**Dataset excerpts**

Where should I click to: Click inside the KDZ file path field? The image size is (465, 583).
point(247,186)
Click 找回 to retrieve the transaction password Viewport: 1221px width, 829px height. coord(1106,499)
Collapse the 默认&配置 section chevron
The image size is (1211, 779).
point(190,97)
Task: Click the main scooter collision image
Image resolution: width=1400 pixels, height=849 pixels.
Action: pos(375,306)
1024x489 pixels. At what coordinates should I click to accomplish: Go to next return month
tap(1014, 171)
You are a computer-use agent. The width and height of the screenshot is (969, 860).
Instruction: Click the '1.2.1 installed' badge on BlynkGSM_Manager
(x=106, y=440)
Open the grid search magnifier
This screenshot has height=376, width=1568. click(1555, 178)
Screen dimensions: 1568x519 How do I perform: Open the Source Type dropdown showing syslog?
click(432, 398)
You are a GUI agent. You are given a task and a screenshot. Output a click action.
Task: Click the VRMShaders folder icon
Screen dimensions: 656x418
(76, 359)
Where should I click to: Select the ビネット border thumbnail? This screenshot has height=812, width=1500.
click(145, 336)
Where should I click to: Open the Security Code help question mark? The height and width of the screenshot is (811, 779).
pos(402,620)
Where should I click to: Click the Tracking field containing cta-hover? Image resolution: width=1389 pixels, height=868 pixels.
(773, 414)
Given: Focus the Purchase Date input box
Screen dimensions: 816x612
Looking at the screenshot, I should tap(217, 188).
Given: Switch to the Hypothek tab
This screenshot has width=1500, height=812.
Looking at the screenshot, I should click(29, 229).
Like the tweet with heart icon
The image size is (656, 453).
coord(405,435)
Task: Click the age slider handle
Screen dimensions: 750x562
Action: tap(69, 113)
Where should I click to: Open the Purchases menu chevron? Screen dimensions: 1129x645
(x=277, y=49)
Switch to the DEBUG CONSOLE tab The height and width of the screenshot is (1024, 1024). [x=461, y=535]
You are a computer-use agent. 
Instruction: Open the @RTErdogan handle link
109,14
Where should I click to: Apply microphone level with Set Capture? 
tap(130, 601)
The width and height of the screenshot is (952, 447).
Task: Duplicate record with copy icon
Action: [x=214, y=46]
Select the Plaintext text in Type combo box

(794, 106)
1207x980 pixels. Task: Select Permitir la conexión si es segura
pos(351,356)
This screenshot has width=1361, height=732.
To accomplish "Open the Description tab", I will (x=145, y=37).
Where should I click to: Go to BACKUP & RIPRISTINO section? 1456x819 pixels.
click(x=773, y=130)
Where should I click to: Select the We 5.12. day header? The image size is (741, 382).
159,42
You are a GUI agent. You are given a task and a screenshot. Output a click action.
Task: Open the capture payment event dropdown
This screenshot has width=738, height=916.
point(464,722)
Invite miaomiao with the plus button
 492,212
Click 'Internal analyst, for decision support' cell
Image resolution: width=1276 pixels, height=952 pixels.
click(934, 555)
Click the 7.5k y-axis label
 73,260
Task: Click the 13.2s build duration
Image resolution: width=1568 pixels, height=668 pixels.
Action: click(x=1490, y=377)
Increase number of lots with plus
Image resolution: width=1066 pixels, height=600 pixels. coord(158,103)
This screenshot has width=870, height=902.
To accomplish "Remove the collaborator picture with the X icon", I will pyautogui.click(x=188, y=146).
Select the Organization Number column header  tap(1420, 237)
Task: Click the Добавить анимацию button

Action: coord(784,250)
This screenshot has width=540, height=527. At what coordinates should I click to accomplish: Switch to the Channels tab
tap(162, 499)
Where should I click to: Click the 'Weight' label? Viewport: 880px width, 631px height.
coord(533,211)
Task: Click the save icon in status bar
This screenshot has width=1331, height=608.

**Task item**
The answer must be the full listing, written out word for word.

**Answer**
Where should I click to: Click inside the KDZ file path field? The image size is (465, 583).
point(247,186)
Click 找回 to retrieve the transaction password Viewport: 1221px width, 829px height. coord(1106,499)
Collapse the 默认&配置 section chevron
The image size is (1211, 779).
point(190,97)
Task: Click the main scooter collision image
Image resolution: width=1400 pixels, height=849 pixels.
Action: pos(375,306)
1024x489 pixels. At what coordinates should I click to accomplish: Go to next return month
tap(1014, 171)
You are a computer-use agent. The width and height of the screenshot is (969, 860).
Instruction: Click the '1.2.1 installed' badge on BlynkGSM_Manager
(x=106, y=440)
Open the grid search magnifier
This screenshot has height=376, width=1568. click(1555, 178)
Screen dimensions: 1568x519 How do I perform: Open the Source Type dropdown showing syslog?
click(432, 398)
You are a GUI agent. You are given a task and a screenshot. Output a click action.
Task: Click the VRMShaders folder icon
Screen dimensions: 656x418
(76, 359)
Where should I click to: Select the ビネット border thumbnail? This screenshot has height=812, width=1500.
click(145, 336)
Where should I click to: Open the Security Code help question mark? The height and width of the screenshot is (811, 779).
pos(402,620)
Where should I click to: Click the Tracking field containing cta-hover? Image resolution: width=1389 pixels, height=868 pixels.
(773, 414)
Given: Focus the Purchase Date input box
Screen dimensions: 816x612
Looking at the screenshot, I should tap(217, 188).
Given: Switch to the Hypothek tab
This screenshot has width=1500, height=812.
Looking at the screenshot, I should click(29, 229).
Like the tweet with heart icon
The image size is (656, 453).
coord(405,435)
Task: Click the age slider handle
Screen dimensions: 750x562
Action: tap(69, 113)
Where should I click to: Open the Purchases menu chevron? Screen dimensions: 1129x645
(x=277, y=49)
Switch to the DEBUG CONSOLE tab The height and width of the screenshot is (1024, 1024). [x=461, y=535]
You are a computer-use agent. 
Instruction: Open the @RTErdogan handle link
109,14
Where should I click to: Apply microphone level with Set Capture? 
tap(130, 601)
The width and height of the screenshot is (952, 447).
Task: Duplicate record with copy icon
Action: [x=214, y=46]
Select the Plaintext text in Type combo box

(794, 106)
1207x980 pixels. Task: Select Permitir la conexión si es segura
pos(351,356)
This screenshot has width=1361, height=732.
To accomplish "Open the Description tab", I will (x=145, y=37).
Where should I click to: Go to BACKUP & RIPRISTINO section? 1456x819 pixels.
click(x=773, y=130)
Where should I click to: Select the We 5.12. day header? The image size is (741, 382).
159,42
You are a GUI agent. You are given a task and a screenshot. Output a click action.
Task: Open the capture payment event dropdown
This screenshot has width=738, height=916.
point(464,722)
Invite miaomiao with the plus button
 492,212
Click 'Internal analyst, for decision support' cell
Image resolution: width=1276 pixels, height=952 pixels.
click(934, 555)
Click the 7.5k y-axis label
 73,260
Task: Click the 13.2s build duration
Image resolution: width=1568 pixels, height=668 pixels.
Action: click(x=1490, y=377)
Increase number of lots with plus
Image resolution: width=1066 pixels, height=600 pixels. coord(158,103)
This screenshot has width=870, height=902.
To accomplish "Remove the collaborator picture with the X icon", I will pyautogui.click(x=188, y=146).
Select the Organization Number column header  tap(1420, 237)
Task: Click the Добавить анимацию button

Action: coord(784,250)
This screenshot has width=540, height=527. At what coordinates should I click to accomplish: Switch to the Channels tab
tap(162, 499)
Where should I click to: Click the 'Weight' label? Viewport: 880px width, 631px height.
coord(533,211)
Task: Click the save icon in status bar
This screenshot has width=1331, height=608.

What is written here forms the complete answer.